Authenticator Login - Critical - Access bypass - SA-CONTRIB-2025-009

Vulnerability

Overview

The Authenticator Login module for Drupal, which enables two-factor authentication via QR codes and authenticator apps, contains a missing authorization vulnerability. The module fails to properly protect its custom paths, allowing one user to access a different user's two-factor configuration without proper permission checks [2]. This issue affects versions before 2.0.6.

Exploitation

An attacker can exploit this vulnerability through forceful browsing—simply navigating to a crafted URL that corresponds to another user's two-factor setup. No special authentication or network position is required beyond being a logged-in user on the same Drupal site.
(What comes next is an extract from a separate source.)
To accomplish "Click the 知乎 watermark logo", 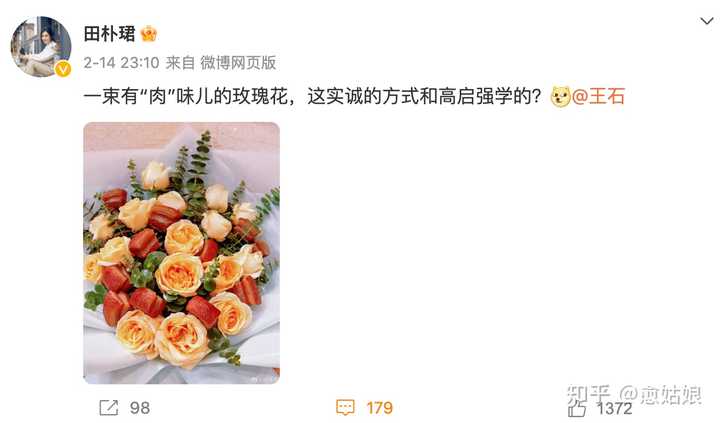I will [x=589, y=395].
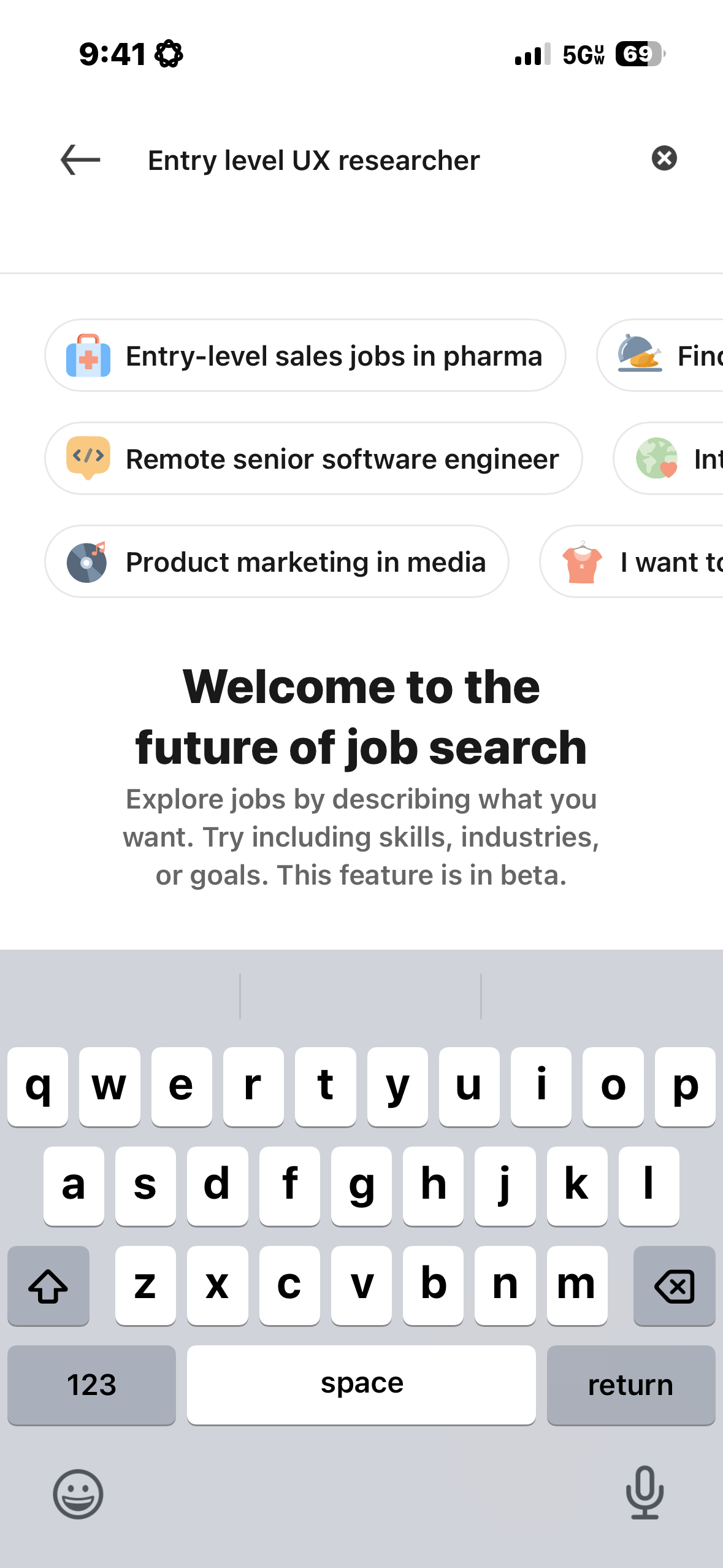Tap the back arrow icon
The height and width of the screenshot is (1568, 723).
(80, 160)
The lack of access control on these custom paths means any authenticated user can potentially view or modify another user's two-factor settings [2].

Impact

Successful exploitation allows an attacker to access another user's two-factor authentication configuration. This could lead to bypassing the intended second factor for that user, compromising account security. The impact is critical as it undermines the core security feature the module provides [2].

Mitigation

The vulnerability is patched in Authenticator Login version 2.0.6. Users on the 1.0.x branch (now unsupported) or 2.0.x branch should upgrade to 2.0.6 or later. The 2.1.x branch is not affected. No workarounds are mentioned; upgrading is the recommended action [2].